Kiki unterhielt sich damit gute fünf Minuten, dann wollte das Mädchen weitergehen und die Peitsche wiederhaben.

»Nichts da«, sagte Kiki.

Als sie sie ihm wegnehmen wollte, wich Kiki zurück und knallte vor dem Gesicht des Mädchens, indem er sagte: »Nicht näherkommen!«

Der Junge weinte. Kiki entfernte sich, mit der Peitsche knallend, und drehte sich von Zeit zu Zeit um, um sie auszulachen. Als er sie nicht mehr sah, wurde ihm die Peitsche lästig und er schmiß sie hinter einen Zaun.

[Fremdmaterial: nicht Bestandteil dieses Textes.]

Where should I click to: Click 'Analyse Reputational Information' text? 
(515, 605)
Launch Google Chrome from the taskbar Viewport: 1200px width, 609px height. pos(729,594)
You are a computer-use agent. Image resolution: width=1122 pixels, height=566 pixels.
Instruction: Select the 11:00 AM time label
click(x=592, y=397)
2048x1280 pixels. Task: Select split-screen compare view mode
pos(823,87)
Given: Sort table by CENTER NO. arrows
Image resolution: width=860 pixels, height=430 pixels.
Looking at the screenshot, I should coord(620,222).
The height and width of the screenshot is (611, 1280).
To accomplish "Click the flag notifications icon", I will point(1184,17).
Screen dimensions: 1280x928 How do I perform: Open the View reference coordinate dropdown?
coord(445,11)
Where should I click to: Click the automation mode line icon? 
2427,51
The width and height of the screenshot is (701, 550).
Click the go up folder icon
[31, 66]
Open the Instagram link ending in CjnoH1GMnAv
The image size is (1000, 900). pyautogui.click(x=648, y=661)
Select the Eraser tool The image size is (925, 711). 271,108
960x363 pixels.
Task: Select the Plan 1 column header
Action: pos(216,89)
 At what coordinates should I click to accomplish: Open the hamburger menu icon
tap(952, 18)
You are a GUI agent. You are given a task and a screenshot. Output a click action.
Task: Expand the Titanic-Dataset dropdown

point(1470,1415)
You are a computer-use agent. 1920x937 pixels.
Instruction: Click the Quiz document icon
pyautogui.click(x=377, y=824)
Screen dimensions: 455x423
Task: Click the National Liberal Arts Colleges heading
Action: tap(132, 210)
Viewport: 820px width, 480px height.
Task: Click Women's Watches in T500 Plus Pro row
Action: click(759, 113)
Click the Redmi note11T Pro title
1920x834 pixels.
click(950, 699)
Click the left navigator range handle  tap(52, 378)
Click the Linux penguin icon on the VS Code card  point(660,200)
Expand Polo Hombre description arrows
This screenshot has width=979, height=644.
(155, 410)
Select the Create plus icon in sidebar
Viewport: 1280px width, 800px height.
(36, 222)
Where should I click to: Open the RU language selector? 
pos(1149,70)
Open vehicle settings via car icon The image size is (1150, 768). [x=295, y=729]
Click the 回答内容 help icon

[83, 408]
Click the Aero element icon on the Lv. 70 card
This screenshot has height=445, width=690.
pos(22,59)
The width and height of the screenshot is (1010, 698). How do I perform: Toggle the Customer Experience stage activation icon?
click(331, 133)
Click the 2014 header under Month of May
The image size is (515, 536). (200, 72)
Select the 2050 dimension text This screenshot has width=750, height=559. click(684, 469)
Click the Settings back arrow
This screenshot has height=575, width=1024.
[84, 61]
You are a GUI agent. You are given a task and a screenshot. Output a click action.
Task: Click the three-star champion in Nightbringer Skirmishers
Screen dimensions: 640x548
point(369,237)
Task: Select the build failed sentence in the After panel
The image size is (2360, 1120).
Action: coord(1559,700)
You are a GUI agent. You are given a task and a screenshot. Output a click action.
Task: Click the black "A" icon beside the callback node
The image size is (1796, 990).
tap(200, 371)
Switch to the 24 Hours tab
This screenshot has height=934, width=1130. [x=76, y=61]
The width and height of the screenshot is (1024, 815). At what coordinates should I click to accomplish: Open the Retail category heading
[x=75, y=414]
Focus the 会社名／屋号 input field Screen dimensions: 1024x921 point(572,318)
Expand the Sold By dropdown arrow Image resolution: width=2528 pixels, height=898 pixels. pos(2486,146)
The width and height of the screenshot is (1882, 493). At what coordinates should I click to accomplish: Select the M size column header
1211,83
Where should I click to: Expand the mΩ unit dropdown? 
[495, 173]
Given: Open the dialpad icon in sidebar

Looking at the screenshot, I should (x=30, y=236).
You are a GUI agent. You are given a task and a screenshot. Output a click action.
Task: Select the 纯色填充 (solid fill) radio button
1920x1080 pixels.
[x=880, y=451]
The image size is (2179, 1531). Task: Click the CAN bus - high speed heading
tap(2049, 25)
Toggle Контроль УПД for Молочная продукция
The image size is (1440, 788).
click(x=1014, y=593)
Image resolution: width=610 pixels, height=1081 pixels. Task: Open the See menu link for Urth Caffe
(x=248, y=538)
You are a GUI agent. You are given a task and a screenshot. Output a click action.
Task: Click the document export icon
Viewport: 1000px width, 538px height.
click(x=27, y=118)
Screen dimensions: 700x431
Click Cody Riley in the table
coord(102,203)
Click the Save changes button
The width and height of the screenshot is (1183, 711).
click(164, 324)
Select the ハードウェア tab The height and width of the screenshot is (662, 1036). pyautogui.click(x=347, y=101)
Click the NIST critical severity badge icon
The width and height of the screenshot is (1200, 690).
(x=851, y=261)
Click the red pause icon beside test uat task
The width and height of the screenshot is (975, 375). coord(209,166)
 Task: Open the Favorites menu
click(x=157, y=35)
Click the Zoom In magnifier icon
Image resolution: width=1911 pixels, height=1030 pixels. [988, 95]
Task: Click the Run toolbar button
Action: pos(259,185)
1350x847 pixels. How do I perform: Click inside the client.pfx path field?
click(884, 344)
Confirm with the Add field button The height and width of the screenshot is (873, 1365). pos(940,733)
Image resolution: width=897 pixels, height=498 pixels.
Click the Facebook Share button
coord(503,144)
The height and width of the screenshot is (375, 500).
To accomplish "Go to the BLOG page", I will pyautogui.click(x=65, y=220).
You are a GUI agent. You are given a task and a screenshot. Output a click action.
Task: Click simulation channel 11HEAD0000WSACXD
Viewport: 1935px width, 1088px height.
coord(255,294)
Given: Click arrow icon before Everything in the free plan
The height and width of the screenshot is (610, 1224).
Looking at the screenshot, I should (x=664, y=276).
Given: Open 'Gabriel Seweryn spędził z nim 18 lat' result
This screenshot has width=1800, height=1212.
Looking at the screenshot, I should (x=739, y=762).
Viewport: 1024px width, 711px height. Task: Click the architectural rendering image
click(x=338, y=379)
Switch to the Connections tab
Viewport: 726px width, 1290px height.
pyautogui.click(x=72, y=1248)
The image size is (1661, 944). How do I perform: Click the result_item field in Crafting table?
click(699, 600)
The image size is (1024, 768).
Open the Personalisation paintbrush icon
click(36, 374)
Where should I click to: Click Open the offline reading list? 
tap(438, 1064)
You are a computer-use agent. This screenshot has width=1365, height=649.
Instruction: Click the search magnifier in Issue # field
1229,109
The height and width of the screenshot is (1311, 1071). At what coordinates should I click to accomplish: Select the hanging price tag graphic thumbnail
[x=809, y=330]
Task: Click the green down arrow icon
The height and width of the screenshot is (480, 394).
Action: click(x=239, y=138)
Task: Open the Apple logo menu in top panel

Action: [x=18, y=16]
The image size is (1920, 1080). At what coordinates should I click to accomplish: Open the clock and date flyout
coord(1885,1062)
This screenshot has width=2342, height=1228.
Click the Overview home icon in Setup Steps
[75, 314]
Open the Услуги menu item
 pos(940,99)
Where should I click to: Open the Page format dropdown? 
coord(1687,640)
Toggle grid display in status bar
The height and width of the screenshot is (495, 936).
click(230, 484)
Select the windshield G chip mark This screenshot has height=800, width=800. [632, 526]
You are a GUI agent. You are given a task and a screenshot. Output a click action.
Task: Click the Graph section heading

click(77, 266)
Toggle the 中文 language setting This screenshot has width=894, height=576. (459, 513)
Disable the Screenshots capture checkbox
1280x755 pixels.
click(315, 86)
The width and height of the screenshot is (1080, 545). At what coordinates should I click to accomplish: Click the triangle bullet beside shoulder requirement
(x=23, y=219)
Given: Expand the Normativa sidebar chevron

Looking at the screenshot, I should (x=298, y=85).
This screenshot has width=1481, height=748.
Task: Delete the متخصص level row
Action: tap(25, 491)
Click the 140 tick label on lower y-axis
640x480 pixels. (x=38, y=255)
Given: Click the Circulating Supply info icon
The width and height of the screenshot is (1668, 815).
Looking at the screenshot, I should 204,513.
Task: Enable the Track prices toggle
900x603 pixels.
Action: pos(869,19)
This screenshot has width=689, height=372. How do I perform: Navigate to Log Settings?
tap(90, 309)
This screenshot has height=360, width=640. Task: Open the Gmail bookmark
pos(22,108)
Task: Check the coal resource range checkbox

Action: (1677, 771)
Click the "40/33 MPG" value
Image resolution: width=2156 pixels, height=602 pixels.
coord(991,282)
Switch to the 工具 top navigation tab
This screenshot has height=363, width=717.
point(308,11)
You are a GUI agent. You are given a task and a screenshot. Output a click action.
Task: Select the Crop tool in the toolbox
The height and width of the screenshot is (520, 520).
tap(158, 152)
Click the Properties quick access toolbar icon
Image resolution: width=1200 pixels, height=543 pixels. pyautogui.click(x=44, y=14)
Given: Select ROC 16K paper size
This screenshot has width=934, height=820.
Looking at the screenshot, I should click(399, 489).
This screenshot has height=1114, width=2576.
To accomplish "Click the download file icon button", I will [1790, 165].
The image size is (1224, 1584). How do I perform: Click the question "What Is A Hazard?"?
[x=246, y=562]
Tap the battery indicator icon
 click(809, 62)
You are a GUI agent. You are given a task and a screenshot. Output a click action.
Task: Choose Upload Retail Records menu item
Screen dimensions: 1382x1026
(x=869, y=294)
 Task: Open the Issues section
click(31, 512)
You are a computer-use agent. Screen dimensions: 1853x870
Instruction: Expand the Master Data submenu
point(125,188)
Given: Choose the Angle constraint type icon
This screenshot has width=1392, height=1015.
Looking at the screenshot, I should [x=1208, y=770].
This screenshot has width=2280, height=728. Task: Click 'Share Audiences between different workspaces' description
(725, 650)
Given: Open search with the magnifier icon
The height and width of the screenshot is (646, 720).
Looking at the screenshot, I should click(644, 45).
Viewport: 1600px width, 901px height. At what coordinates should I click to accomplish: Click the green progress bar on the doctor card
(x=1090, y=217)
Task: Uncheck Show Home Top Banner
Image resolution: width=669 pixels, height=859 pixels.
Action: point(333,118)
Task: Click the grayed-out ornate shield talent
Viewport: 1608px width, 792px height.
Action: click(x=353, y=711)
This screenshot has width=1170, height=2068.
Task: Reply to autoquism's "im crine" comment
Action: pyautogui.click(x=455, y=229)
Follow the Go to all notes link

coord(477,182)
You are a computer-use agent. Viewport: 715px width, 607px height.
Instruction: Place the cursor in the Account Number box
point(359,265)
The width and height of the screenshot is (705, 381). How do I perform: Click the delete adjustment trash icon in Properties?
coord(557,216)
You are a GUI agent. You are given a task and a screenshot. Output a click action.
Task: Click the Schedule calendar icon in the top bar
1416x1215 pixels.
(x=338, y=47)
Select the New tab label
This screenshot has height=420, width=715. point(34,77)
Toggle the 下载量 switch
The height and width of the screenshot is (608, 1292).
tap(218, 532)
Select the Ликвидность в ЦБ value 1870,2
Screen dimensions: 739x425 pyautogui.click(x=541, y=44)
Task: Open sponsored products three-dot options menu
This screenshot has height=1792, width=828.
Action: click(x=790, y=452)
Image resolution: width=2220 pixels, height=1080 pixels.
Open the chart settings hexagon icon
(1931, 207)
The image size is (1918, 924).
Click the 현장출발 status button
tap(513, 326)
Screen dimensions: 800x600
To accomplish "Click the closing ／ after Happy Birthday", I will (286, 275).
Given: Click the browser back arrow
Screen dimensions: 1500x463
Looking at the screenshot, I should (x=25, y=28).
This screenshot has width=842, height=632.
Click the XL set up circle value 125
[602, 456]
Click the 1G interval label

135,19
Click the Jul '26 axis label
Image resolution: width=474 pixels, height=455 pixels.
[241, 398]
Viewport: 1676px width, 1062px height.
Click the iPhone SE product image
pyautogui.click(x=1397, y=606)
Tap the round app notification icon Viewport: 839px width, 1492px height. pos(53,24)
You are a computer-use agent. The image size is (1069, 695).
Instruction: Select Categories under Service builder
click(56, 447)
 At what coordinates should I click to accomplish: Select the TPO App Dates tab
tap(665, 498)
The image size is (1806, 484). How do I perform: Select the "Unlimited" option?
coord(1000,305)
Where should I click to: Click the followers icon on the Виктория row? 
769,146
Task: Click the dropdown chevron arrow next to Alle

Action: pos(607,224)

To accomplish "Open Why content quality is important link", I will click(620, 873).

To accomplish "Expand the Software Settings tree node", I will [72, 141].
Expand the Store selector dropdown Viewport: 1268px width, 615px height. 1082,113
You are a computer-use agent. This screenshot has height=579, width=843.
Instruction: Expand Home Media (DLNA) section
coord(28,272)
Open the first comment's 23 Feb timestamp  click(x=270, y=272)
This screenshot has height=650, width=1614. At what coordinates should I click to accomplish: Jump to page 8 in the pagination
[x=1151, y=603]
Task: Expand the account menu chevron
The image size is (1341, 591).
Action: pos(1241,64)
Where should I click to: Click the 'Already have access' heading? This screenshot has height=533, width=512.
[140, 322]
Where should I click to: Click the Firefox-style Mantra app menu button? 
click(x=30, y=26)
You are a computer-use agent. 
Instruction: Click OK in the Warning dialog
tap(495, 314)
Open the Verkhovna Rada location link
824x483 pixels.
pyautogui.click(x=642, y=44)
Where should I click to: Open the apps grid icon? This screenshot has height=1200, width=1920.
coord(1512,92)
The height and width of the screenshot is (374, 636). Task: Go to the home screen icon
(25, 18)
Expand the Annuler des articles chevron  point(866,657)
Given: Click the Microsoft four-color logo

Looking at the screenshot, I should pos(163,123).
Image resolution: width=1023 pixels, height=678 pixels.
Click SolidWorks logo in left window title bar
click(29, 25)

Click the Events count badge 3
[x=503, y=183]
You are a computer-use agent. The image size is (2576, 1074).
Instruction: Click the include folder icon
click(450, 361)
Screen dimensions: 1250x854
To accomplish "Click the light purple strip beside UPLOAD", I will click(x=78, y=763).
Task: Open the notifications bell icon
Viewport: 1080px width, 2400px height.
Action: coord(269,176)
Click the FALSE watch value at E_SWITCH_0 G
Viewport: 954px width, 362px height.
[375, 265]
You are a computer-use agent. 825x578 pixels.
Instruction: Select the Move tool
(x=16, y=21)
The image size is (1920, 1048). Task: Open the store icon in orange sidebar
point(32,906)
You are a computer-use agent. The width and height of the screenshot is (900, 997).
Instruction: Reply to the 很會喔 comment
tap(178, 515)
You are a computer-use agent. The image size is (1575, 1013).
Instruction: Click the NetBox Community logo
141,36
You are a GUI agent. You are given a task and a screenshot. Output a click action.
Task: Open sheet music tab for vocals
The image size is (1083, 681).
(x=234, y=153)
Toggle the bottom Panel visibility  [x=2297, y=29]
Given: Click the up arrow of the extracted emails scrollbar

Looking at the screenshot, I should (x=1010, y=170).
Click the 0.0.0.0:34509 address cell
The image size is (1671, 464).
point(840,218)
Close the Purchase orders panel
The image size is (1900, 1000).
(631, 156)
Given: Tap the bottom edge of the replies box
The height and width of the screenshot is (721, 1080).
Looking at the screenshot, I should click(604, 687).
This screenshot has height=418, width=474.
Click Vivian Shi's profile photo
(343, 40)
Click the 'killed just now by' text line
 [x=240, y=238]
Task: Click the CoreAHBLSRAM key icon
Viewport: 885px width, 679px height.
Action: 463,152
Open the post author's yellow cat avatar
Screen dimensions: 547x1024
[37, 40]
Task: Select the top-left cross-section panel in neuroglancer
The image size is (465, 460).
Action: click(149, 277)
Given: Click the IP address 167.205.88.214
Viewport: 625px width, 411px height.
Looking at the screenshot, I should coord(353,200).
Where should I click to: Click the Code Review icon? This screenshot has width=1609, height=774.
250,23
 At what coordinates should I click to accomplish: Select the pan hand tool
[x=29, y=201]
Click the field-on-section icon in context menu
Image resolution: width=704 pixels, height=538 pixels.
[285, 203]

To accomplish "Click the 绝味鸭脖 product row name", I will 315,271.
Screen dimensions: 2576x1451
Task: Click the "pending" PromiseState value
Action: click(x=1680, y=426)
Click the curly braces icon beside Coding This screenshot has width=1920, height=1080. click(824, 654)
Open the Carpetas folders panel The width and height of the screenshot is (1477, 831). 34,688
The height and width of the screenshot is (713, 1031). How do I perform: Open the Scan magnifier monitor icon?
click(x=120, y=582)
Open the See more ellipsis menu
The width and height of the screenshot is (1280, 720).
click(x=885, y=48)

Er war ein Gassenbub für Gassenbübinnen, einer der Bengel, deren Geschichten unterhaltend sind. Berthe gab sich ihm aus Spaß hin, und das ist schlimm, denn eine Frau, die sich achtet, soll einen Mann wählen, der zu etwas taugt.

Berthe traf mitunter den langen Jules, der in der ersten Zeit mit ihr stehen blieb und mit ihr plauderte wie mit der Frau eines Freundes. Er nannte sie »Madame«. Aber als er von ihrer Lebensweise erfuhr, sprach er nicht mehr mit ihr und ließ sie vorübergehen, den Kopf hoch, wie ein Soldat in Waffen hinabsieht auf diejenigen, die Zucht und Gesetz verletzen.